What needs to be done: Your task is to transcribe the material that follows, line by line and exactly.
[Provided data Boundary: Start]
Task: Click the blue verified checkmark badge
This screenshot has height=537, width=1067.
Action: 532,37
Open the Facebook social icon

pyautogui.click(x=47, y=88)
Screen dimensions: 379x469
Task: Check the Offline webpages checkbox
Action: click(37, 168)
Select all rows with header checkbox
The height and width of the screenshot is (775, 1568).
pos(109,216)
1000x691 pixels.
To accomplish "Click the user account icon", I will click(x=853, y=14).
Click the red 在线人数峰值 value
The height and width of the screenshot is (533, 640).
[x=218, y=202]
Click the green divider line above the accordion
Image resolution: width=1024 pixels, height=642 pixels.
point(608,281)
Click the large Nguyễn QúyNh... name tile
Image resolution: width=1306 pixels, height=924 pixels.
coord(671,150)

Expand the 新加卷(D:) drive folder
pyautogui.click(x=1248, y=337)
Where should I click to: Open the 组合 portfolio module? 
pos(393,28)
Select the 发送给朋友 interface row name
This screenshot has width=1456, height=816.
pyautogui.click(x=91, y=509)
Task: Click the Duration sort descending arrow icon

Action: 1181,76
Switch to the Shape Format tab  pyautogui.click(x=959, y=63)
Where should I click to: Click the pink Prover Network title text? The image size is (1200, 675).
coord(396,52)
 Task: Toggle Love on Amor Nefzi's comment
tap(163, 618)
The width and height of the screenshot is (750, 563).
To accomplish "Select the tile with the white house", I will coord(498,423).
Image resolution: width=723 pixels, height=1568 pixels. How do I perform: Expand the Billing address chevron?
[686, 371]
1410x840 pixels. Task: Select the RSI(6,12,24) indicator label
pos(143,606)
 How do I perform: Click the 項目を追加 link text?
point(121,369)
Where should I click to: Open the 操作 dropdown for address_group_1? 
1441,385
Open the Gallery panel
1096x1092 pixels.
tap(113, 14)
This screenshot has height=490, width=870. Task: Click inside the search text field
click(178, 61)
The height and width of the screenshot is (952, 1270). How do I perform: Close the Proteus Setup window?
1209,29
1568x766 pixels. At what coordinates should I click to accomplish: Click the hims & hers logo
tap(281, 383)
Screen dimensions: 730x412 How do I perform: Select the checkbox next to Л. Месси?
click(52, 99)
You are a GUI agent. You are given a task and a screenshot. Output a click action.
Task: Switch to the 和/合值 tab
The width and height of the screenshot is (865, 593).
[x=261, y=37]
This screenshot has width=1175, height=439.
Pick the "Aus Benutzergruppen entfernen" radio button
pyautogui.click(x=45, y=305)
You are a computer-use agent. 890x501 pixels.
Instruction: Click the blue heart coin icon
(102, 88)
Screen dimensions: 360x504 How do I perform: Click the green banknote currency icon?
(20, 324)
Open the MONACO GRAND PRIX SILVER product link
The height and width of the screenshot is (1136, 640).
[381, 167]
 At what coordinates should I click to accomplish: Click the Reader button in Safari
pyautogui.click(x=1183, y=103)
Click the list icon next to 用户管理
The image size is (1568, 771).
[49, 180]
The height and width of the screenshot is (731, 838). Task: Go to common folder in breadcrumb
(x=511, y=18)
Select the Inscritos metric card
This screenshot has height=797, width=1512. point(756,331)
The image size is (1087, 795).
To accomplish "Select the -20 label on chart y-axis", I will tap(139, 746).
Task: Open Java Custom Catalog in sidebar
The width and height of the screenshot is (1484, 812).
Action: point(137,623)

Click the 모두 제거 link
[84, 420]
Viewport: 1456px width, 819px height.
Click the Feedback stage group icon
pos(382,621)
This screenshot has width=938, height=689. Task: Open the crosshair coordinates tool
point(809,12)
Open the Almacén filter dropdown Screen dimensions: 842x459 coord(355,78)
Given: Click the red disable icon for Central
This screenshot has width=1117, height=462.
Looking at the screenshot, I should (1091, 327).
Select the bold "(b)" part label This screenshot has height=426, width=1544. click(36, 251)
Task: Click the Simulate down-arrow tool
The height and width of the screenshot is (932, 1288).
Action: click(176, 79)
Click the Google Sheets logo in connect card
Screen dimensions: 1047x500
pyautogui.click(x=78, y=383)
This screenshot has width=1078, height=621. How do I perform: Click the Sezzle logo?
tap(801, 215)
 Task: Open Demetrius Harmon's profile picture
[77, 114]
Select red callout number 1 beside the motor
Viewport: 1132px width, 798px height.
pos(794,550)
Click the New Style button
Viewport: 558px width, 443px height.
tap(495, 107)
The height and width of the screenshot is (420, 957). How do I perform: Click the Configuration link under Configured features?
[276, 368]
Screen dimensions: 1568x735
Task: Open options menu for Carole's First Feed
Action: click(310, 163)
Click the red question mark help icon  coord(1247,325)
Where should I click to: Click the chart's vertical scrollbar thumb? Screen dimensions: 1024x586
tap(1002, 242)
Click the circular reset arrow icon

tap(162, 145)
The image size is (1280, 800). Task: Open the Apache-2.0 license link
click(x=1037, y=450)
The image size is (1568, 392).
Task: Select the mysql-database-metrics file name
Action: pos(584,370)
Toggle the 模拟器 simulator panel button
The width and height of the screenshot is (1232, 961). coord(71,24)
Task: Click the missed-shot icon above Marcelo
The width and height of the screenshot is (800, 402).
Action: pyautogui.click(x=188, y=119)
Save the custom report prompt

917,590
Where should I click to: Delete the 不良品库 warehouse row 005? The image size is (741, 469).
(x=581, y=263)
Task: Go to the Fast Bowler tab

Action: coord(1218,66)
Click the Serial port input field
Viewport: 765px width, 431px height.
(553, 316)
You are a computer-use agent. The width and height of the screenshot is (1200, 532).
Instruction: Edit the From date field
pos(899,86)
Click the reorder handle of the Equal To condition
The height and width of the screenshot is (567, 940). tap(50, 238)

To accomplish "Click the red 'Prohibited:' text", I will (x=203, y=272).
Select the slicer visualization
[Provided data Boundary: End]
Exercise result:
Task: Click the blue verified checkmark badge
This screenshot has height=537, width=1067.
Action: 532,37
Open the Facebook social icon

pyautogui.click(x=47, y=88)
Screen dimensions: 379x469
Task: Check the Offline webpages checkbox
Action: click(37, 168)
Select all rows with header checkbox
The height and width of the screenshot is (775, 1568).
pos(109,216)
1000x691 pixels.
To accomplish "Click the user account icon", I will click(x=853, y=14).
Click the red 在线人数峰值 value
The height and width of the screenshot is (533, 640).
[x=218, y=202]
Click the green divider line above the accordion
Image resolution: width=1024 pixels, height=642 pixels.
point(608,281)
Click the large Nguyễn QúyNh... name tile
Image resolution: width=1306 pixels, height=924 pixels.
coord(671,150)

Expand the 新加卷(D:) drive folder
pyautogui.click(x=1248, y=337)
Where should I click to: Open the 组合 portfolio module? 
pos(393,28)
Select the 发送给朋友 interface row name
This screenshot has width=1456, height=816.
pyautogui.click(x=91, y=509)
Task: Click the Duration sort descending arrow icon

Action: 1181,76
Switch to the Shape Format tab  pyautogui.click(x=959, y=63)
Where should I click to: Click the pink Prover Network title text? The image size is (1200, 675).
coord(396,52)
 Task: Toggle Love on Amor Nefzi's comment
tap(163, 618)
The width and height of the screenshot is (750, 563).
To accomplish "Select the tile with the white house", I will coord(498,423).
Image resolution: width=723 pixels, height=1568 pixels. How do I perform: Expand the Billing address chevron?
[686, 371]
1410x840 pixels. Task: Select the RSI(6,12,24) indicator label
pos(143,606)
 How do I perform: Click the 項目を追加 link text?
point(121,369)
Where should I click to: Open the 操作 dropdown for address_group_1? 
1441,385
Open the Gallery panel
1096x1092 pixels.
tap(113, 14)
This screenshot has height=490, width=870. Task: Click inside the search text field
click(178, 61)
The height and width of the screenshot is (952, 1270). How do I perform: Close the Proteus Setup window?
1209,29
1568x766 pixels. At what coordinates should I click to accomplish: Click the hims & hers logo
tap(281, 383)
Screen dimensions: 730x412 How do I perform: Select the checkbox next to Л. Месси?
click(52, 99)
You are a GUI agent. You are given a task and a screenshot. Output a click action.
Task: Switch to the 和/合值 tab
The width and height of the screenshot is (865, 593).
[x=261, y=37]
This screenshot has width=1175, height=439.
Pick the "Aus Benutzergruppen entfernen" radio button
pyautogui.click(x=45, y=305)
You are a computer-use agent. 890x501 pixels.
Instruction: Click the blue heart coin icon
(102, 88)
Screen dimensions: 360x504 How do I perform: Click the green banknote currency icon?
(20, 324)
Open the MONACO GRAND PRIX SILVER product link
The height and width of the screenshot is (1136, 640).
[381, 167]
 At what coordinates should I click to accomplish: Click the Reader button in Safari
pyautogui.click(x=1183, y=103)
Click the list icon next to 用户管理
The image size is (1568, 771).
[49, 180]
The height and width of the screenshot is (731, 838). Task: Go to common folder in breadcrumb
(x=511, y=18)
Select the Inscritos metric card
This screenshot has height=797, width=1512. point(756,331)
The image size is (1087, 795).
To accomplish "Select the -20 label on chart y-axis", I will tap(139, 746).
Task: Open Java Custom Catalog in sidebar
The width and height of the screenshot is (1484, 812).
Action: point(137,623)

Click the 모두 제거 link
[84, 420]
Viewport: 1456px width, 819px height.
Click the Feedback stage group icon
pos(382,621)
This screenshot has width=938, height=689. Task: Open the crosshair coordinates tool
point(809,12)
Open the Almacén filter dropdown Screen dimensions: 842x459 coord(355,78)
Given: Click the red disable icon for Central
This screenshot has width=1117, height=462.
Looking at the screenshot, I should (1091, 327).
Select the bold "(b)" part label This screenshot has height=426, width=1544. click(36, 251)
Task: Click the Simulate down-arrow tool
The height and width of the screenshot is (932, 1288).
Action: click(176, 79)
Click the Google Sheets logo in connect card
Screen dimensions: 1047x500
pyautogui.click(x=78, y=383)
This screenshot has width=1078, height=621. How do I perform: Click the Sezzle logo?
tap(801, 215)
 Task: Open Demetrius Harmon's profile picture
[77, 114]
Select red callout number 1 beside the motor
Viewport: 1132px width, 798px height.
pos(794,550)
Click the New Style button
Viewport: 558px width, 443px height.
tap(495, 107)
The height and width of the screenshot is (420, 957). How do I perform: Click the Configuration link under Configured features?
[276, 368]
Screen dimensions: 1568x735
Task: Open options menu for Carole's First Feed
Action: click(310, 163)
Click the red question mark help icon  coord(1247,325)
Where should I click to: Click the chart's vertical scrollbar thumb? Screen dimensions: 1024x586
tap(1002, 242)
Click the circular reset arrow icon

tap(162, 145)
The image size is (1280, 800). Task: Open the Apache-2.0 license link
click(x=1037, y=450)
The image size is (1568, 392).
Task: Select the mysql-database-metrics file name
Action: pos(584,370)
Toggle the 模拟器 simulator panel button
The width and height of the screenshot is (1232, 961). coord(71,24)
Task: Click the missed-shot icon above Marcelo
The width and height of the screenshot is (800, 402).
Action: pyautogui.click(x=188, y=119)
Save the custom report prompt

917,590
Where should I click to: Delete the 不良品库 warehouse row 005? The image size is (741, 469).
(x=581, y=263)
Task: Go to the Fast Bowler tab

Action: coord(1218,66)
Click the Serial port input field
Viewport: 765px width, 431px height.
(553, 316)
You are a computer-use agent. The width and height of the screenshot is (1200, 532).
Instruction: Edit the From date field
pos(899,86)
Click the reorder handle of the Equal To condition
The height and width of the screenshot is (567, 940). tap(50, 238)

To accomplish "Click the red 'Prohibited:' text", I will (x=203, y=272).
Select the slicer visualization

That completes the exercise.